What does Jesus Christ
want of us?
Any parent of a sluggish (usually teenage) child knows the
expression, ‘How many times must I call you?’ as a teenager will often put off
a painful duty. A girl in her 20s told me how her teenage niece texted her from
the couch in her home to the kitchen to make her a cup of tea! How lazy can you
get?
We delay the inevitable thought of discomfort. We text ahead
that we are running late (but what really delayed us?). There is no ad break or
commercial break, there is no ‘I’ll get back to you’ for our response to God. Abraham Lincoln once said that ‘my
father taught me the value of hard work, but he didn’t teach me to like it’.

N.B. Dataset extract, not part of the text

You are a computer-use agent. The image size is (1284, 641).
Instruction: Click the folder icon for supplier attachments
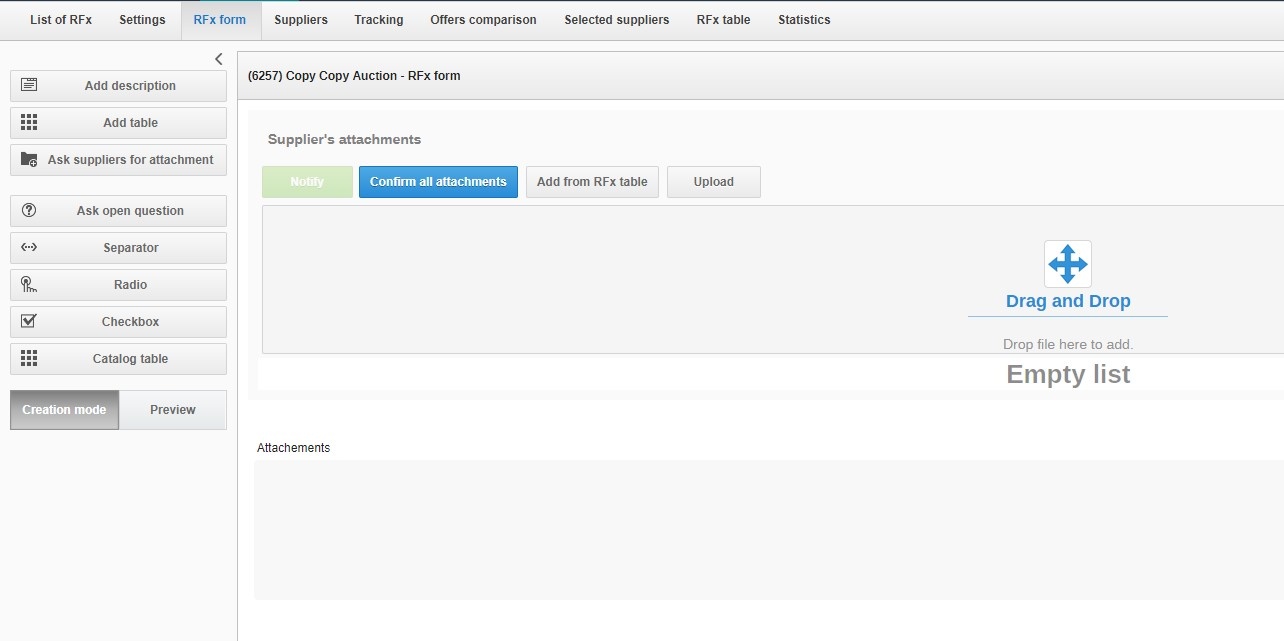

What does God want? There is no snooze button or pause button
where God is concerned. Nor does He does not want to be put on hold!
He wants obedience –
·
listening,
·
and doing,
·
promptly
·
to the present moment.
He wants our friendship and a return of the love that He has
shown us.
He calls each one of us, not just priests and nuns or missionaries,
to follow Him. He wants of each person the faithful performance of their daily
duty as required of their state in life. It need not necessarily be (though may
include) getting up and facing the day sometimes on a dark, dreary wintry
morning that is bleak and daunting to go off to work.
He wants us to follow Him to Jerusalem - to deny ourselves,
take up our cross and follow him. He wants a particular kind of friendship and
relationship – of trust and of reliability.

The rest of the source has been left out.